New Year’s Eve is always a huge hit with revellers looking to let their hair down, bidding farewell to one year and looking forward to the next. The drive in footfall provides a welcome boost to the night time economy of villages, towns and cities across the country.


While New Year’s is a time of reflection, celebration and short-lived resolutions, it’s also a time for licensees to exercise caution. In 2015/16, alcohol was found to be a contributory factor in 19% of all recorded crime and 40% of all violent crime in Northern Ireland alone.

How can publicans, bar and nightclub owners protect themselves, their employees and their customers against the additional risks faced during the biggest party night of the year?

Encourage responsible drinking

New Years Eve: 5 ways to stay safe in your pub, bar or club

Have a zero-tolerance policy to people with no ID and ID anyone who looks under 25. Don’t fall for any sob stories, after all it’s your license at risk.
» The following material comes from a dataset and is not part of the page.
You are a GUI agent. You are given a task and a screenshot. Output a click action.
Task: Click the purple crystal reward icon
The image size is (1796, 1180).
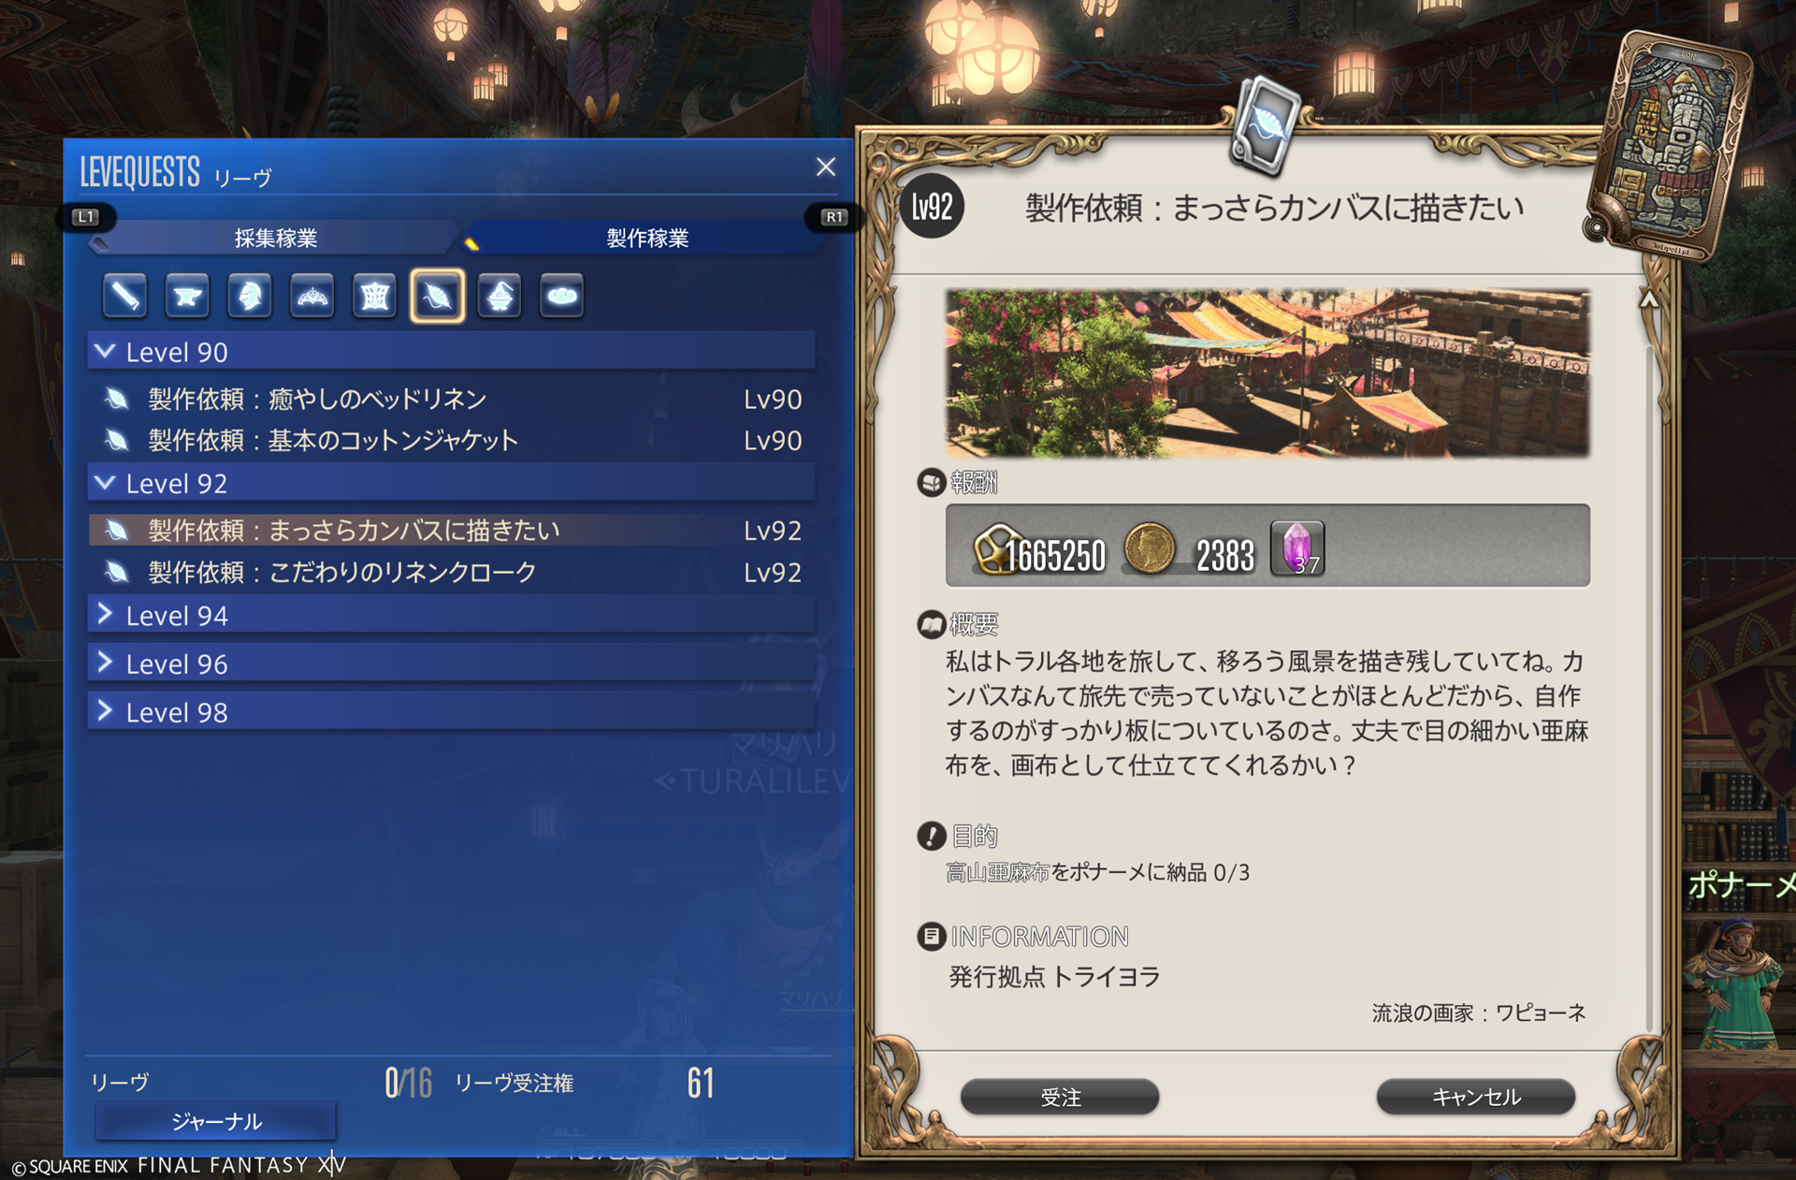(1297, 547)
Encouraging people to drink water throughout the evening is good practice. Try leaving a jug on the bar so people can help themselves, as some customers may be embarrassed to ask.

Promoting any food you offer or bar snacks is also a good way to stop people becoming over-intoxicated. Ensure your staff feel comfortable enough to refuse service to anyone showing signs of having had too much, or if they’re not sure they should check with a manager.

Avoid over-crowding

New Years Eve: 5 ways to stay safe in your pub, bar or club

Many pubs and bars who don’t regularly employ door staff make an exception for New Year's Eve. Door staff are your premises first line of defence. They are responsible for stemming the flow of drunk people into your establishment, deterring drug use and IDing all entrants so no underage drinkers slip through the net.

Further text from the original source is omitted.